Deux des naufragés de la Méduse, premier, M. Savigny, homme courageux et énergique, chirurgien de 3me classe à bord de la frégate ; le second, M. Correard, passager, allant explorer des terres sur la presqu’île du Cap-Vert, s’imposèrent, dans le temps, la tâche pénible de faire connaître au monde civilisé le détail de nos malheureuses aventures. Soit qu’ils fussent encore sous l’impression des maux qu’ils venaient d’endurer, ou qu’ils se soient laissé entraîner par une fausse prévention contre ceux qui ne partageaient pas leurs sentiments, ils dénaturèrent les faits les plus importants.

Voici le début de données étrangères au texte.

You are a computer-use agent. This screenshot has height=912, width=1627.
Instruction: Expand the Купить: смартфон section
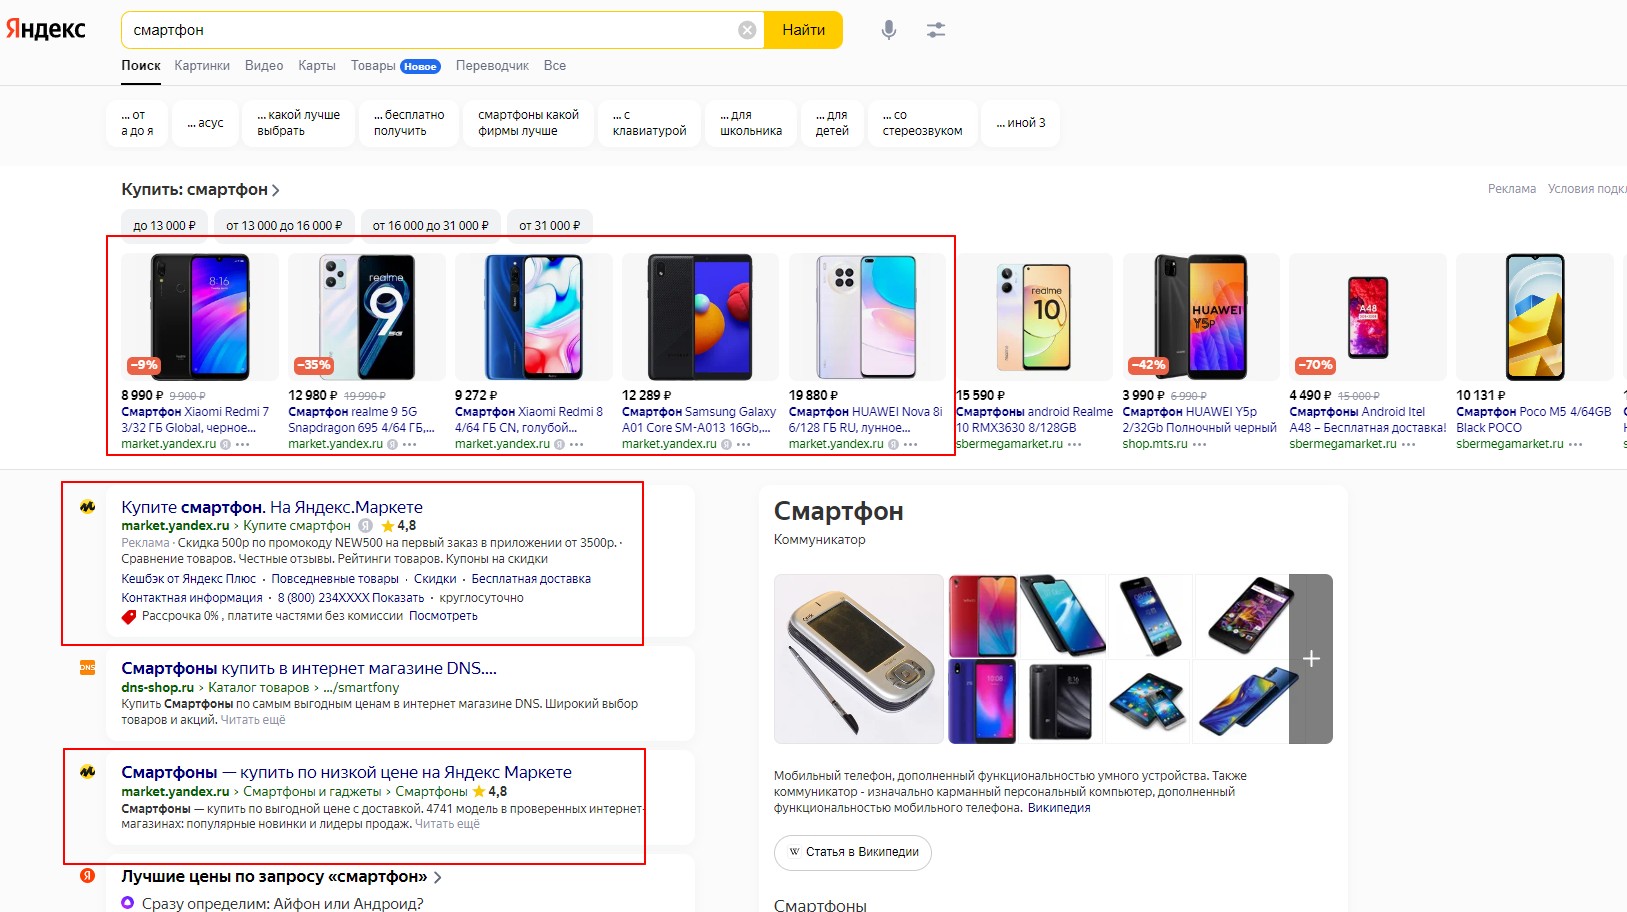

Avant de mettre le pied dans la tombe, avant que les derniers souvenirs de ce naufrage aient entièrement disparu, il est de mon devoir de faire connaître à mes enfants, à mes amis, ainsi qu’à mes concitoyens, des faits aussi étrangement défigurés, de les montrer tels que je les ai mis, et tels que la vérité en placera les impressions encore palpitantes sous ma plume. Loin de moi la pensée d’imiter M. Correard ; il y a pour les gens de bien une religion commune, celle du respect dû au malheur. Je resterai donc ce que je dois être envers tous mes compagnons d’infortune, c’est-à-dire, équitable et généreux.